Set exercise
Print each of the records below word for word, with every line left unchanged.

Provided data

☆ ☆ ☆

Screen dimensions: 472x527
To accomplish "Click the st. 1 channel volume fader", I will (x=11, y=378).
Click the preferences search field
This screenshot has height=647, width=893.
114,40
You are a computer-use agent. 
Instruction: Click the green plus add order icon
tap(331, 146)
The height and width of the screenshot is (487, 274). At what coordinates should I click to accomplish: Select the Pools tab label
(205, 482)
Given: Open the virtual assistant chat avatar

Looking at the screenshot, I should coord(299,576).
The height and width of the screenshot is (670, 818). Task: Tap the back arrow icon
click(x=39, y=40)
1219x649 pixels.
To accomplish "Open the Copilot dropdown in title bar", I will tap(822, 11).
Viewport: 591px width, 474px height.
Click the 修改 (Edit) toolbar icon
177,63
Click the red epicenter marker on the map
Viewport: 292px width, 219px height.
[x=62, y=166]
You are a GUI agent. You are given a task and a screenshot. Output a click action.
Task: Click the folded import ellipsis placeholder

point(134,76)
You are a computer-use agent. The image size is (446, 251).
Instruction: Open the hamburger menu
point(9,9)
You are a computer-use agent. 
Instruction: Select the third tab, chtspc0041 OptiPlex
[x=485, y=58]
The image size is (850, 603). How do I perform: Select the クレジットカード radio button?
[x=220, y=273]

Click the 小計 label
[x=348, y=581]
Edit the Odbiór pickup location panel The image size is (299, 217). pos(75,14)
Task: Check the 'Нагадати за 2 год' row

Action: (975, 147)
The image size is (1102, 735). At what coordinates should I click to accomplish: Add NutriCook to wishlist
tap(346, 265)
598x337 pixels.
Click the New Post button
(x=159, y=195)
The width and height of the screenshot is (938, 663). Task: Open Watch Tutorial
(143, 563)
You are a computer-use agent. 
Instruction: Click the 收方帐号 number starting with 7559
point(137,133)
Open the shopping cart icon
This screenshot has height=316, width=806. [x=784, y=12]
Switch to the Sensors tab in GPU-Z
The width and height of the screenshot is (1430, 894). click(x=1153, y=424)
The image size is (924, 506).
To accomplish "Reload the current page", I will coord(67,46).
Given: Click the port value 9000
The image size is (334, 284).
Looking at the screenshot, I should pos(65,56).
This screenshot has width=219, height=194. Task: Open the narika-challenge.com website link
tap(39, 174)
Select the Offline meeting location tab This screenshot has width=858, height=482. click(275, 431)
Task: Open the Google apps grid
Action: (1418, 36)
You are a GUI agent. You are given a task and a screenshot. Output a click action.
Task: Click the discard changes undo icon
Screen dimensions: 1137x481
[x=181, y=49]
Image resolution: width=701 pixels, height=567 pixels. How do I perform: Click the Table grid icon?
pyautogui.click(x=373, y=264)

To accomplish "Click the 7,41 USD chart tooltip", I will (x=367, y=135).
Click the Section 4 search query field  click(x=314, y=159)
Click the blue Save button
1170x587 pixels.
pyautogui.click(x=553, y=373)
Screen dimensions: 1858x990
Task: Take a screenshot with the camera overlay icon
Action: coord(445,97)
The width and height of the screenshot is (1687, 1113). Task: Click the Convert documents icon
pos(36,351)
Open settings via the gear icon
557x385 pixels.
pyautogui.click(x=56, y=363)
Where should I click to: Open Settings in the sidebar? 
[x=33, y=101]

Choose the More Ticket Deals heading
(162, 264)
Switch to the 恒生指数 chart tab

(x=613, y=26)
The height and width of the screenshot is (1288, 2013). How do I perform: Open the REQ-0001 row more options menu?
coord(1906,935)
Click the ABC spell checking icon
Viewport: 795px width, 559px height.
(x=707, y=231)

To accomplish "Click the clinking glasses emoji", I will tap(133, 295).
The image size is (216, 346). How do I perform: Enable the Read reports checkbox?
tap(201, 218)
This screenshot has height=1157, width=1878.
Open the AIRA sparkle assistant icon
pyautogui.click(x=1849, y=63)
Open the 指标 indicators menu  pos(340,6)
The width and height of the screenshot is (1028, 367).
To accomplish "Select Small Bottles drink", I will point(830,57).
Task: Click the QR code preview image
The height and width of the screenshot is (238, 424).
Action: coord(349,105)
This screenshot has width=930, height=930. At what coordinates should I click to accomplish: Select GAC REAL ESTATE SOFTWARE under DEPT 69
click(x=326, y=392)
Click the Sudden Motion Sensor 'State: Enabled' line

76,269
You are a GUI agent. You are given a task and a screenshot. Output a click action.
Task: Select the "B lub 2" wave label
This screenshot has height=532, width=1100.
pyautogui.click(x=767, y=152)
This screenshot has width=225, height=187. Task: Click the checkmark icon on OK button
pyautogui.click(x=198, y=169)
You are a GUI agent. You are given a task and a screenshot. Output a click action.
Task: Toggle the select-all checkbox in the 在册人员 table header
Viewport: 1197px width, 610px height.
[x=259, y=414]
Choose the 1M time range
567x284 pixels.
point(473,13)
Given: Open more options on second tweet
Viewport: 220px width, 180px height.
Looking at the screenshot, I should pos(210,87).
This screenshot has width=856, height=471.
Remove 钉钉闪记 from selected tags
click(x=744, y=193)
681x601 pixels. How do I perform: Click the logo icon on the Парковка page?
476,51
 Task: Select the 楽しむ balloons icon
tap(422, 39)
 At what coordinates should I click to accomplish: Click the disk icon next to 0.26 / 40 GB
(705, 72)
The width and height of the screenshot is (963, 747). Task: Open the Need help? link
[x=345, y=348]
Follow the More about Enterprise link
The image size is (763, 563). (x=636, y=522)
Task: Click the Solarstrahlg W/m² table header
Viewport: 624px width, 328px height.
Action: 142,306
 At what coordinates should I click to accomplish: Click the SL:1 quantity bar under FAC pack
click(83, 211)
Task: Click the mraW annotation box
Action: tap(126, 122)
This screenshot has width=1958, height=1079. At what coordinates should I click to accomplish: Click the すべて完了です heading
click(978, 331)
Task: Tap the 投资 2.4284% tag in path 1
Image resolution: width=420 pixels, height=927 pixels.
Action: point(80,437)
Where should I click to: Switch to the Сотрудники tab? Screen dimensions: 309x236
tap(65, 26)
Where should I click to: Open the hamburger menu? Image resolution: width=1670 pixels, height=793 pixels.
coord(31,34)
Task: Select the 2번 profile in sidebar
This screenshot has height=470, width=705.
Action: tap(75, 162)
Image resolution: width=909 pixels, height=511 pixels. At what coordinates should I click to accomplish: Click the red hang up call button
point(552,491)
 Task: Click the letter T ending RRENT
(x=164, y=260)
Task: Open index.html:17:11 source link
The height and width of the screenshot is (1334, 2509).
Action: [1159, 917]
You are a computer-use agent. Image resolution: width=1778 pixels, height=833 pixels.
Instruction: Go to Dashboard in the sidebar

☆ ☆ ☆

Answer to the problem
Screen dimensions: 472x527
To accomplish "Click the st. 1 channel volume fader", I will (x=11, y=378).
Click the preferences search field
This screenshot has height=647, width=893.
114,40
You are a computer-use agent. 
Instruction: Click the green plus add order icon
tap(331, 146)
The height and width of the screenshot is (487, 274). At what coordinates should I click to accomplish: Select the Pools tab label
(205, 482)
Given: Open the virtual assistant chat avatar

Looking at the screenshot, I should coord(299,576).
The height and width of the screenshot is (670, 818). Task: Tap the back arrow icon
click(x=39, y=40)
1219x649 pixels.
To accomplish "Open the Copilot dropdown in title bar", I will tap(822, 11).
Viewport: 591px width, 474px height.
Click the 修改 (Edit) toolbar icon
177,63
Click the red epicenter marker on the map
Viewport: 292px width, 219px height.
[x=62, y=166]
You are a GUI agent. You are given a task and a screenshot. Output a click action.
Task: Click the folded import ellipsis placeholder

point(134,76)
You are a computer-use agent. The image size is (446, 251).
Instruction: Open the hamburger menu
point(9,9)
You are a computer-use agent. 
Instruction: Select the third tab, chtspc0041 OptiPlex
[x=485, y=58]
The image size is (850, 603). How do I perform: Select the クレジットカード radio button?
[x=220, y=273]

Click the 小計 label
[x=348, y=581]
Edit the Odbiór pickup location panel The image size is (299, 217). pos(75,14)
Task: Check the 'Нагадати за 2 год' row

Action: (975, 147)
The image size is (1102, 735). At what coordinates should I click to accomplish: Add NutriCook to wishlist
tap(346, 265)
598x337 pixels.
Click the New Post button
(x=159, y=195)
The width and height of the screenshot is (938, 663). Task: Open Watch Tutorial
(143, 563)
You are a computer-use agent. 
Instruction: Click the 收方帐号 number starting with 7559
point(137,133)
Open the shopping cart icon
This screenshot has height=316, width=806. [x=784, y=12]
Switch to the Sensors tab in GPU-Z
The width and height of the screenshot is (1430, 894). click(x=1153, y=424)
The image size is (924, 506).
To accomplish "Reload the current page", I will coord(67,46).
Given: Click the port value 9000
The image size is (334, 284).
Looking at the screenshot, I should pos(65,56).
This screenshot has width=219, height=194. Task: Open the narika-challenge.com website link
tap(39, 174)
Select the Offline meeting location tab This screenshot has width=858, height=482. click(275, 431)
Task: Open the Google apps grid
Action: (1418, 36)
You are a GUI agent. You are given a task and a screenshot. Output a click action.
Task: Click the discard changes undo icon
Screen dimensions: 1137x481
[x=181, y=49]
Image resolution: width=701 pixels, height=567 pixels. How do I perform: Click the Table grid icon?
pyautogui.click(x=373, y=264)

To accomplish "Click the 7,41 USD chart tooltip", I will (x=367, y=135).
Click the Section 4 search query field  click(x=314, y=159)
Click the blue Save button
1170x587 pixels.
pyautogui.click(x=553, y=373)
Screen dimensions: 1858x990
Task: Take a screenshot with the camera overlay icon
Action: coord(445,97)
The width and height of the screenshot is (1687, 1113). Task: Click the Convert documents icon
pos(36,351)
Open settings via the gear icon
557x385 pixels.
pyautogui.click(x=56, y=363)
Where should I click to: Open Settings in the sidebar? 
[x=33, y=101]

Choose the More Ticket Deals heading
(162, 264)
Switch to the 恒生指数 chart tab

(x=613, y=26)
The height and width of the screenshot is (1288, 2013). How do I perform: Open the REQ-0001 row more options menu?
coord(1906,935)
Click the ABC spell checking icon
Viewport: 795px width, 559px height.
(x=707, y=231)

To accomplish "Click the clinking glasses emoji", I will tap(133, 295).
The image size is (216, 346). How do I perform: Enable the Read reports checkbox?
tap(201, 218)
This screenshot has height=1157, width=1878.
Open the AIRA sparkle assistant icon
pyautogui.click(x=1849, y=63)
Open the 指标 indicators menu  pos(340,6)
The width and height of the screenshot is (1028, 367).
To accomplish "Select Small Bottles drink", I will point(830,57).
Task: Click the QR code preview image
The height and width of the screenshot is (238, 424).
Action: coord(349,105)
This screenshot has width=930, height=930. At what coordinates should I click to accomplish: Select GAC REAL ESTATE SOFTWARE under DEPT 69
click(x=326, y=392)
Click the Sudden Motion Sensor 'State: Enabled' line

76,269
You are a GUI agent. You are given a task and a screenshot. Output a click action.
Task: Select the "B lub 2" wave label
This screenshot has height=532, width=1100.
pyautogui.click(x=767, y=152)
This screenshot has width=225, height=187. Task: Click the checkmark icon on OK button
pyautogui.click(x=198, y=169)
You are a GUI agent. You are given a task and a screenshot. Output a click action.
Task: Toggle the select-all checkbox in the 在册人员 table header
Viewport: 1197px width, 610px height.
[x=259, y=414]
Choose the 1M time range
567x284 pixels.
point(473,13)
Given: Open more options on second tweet
Viewport: 220px width, 180px height.
Looking at the screenshot, I should pos(210,87).
This screenshot has width=856, height=471.
Remove 钉钉闪记 from selected tags
click(x=744, y=193)
681x601 pixels. How do I perform: Click the logo icon on the Парковка page?
476,51
 Task: Select the 楽しむ balloons icon
tap(422, 39)
 At what coordinates should I click to accomplish: Click the disk icon next to 0.26 / 40 GB
(705, 72)
The width and height of the screenshot is (963, 747). Task: Open the Need help? link
[x=345, y=348]
Follow the More about Enterprise link
The image size is (763, 563). (x=636, y=522)
Task: Click the Solarstrahlg W/m² table header
Viewport: 624px width, 328px height.
Action: 142,306
 At what coordinates should I click to accomplish: Click the SL:1 quantity bar under FAC pack
click(83, 211)
Task: Click the mraW annotation box
Action: tap(126, 122)
This screenshot has width=1958, height=1079. At what coordinates should I click to accomplish: Click the すべて完了です heading
click(978, 331)
Task: Tap the 投资 2.4284% tag in path 1
Image resolution: width=420 pixels, height=927 pixels.
Action: point(80,437)
Where should I click to: Switch to the Сотрудники tab? Screen dimensions: 309x236
tap(65, 26)
Where should I click to: Open the hamburger menu? Image resolution: width=1670 pixels, height=793 pixels.
coord(31,34)
Task: Select the 2번 profile in sidebar
This screenshot has height=470, width=705.
Action: tap(75, 162)
Image resolution: width=909 pixels, height=511 pixels. At what coordinates should I click to accomplish: Click the red hang up call button
point(552,491)
 Task: Click the letter T ending RRENT
(x=164, y=260)
Task: Open index.html:17:11 source link
The height and width of the screenshot is (1334, 2509).
Action: [1159, 917]
You are a computer-use agent. Image resolution: width=1778 pixels, height=833 pixels.
Instruction: Go to Dashboard in the sidebar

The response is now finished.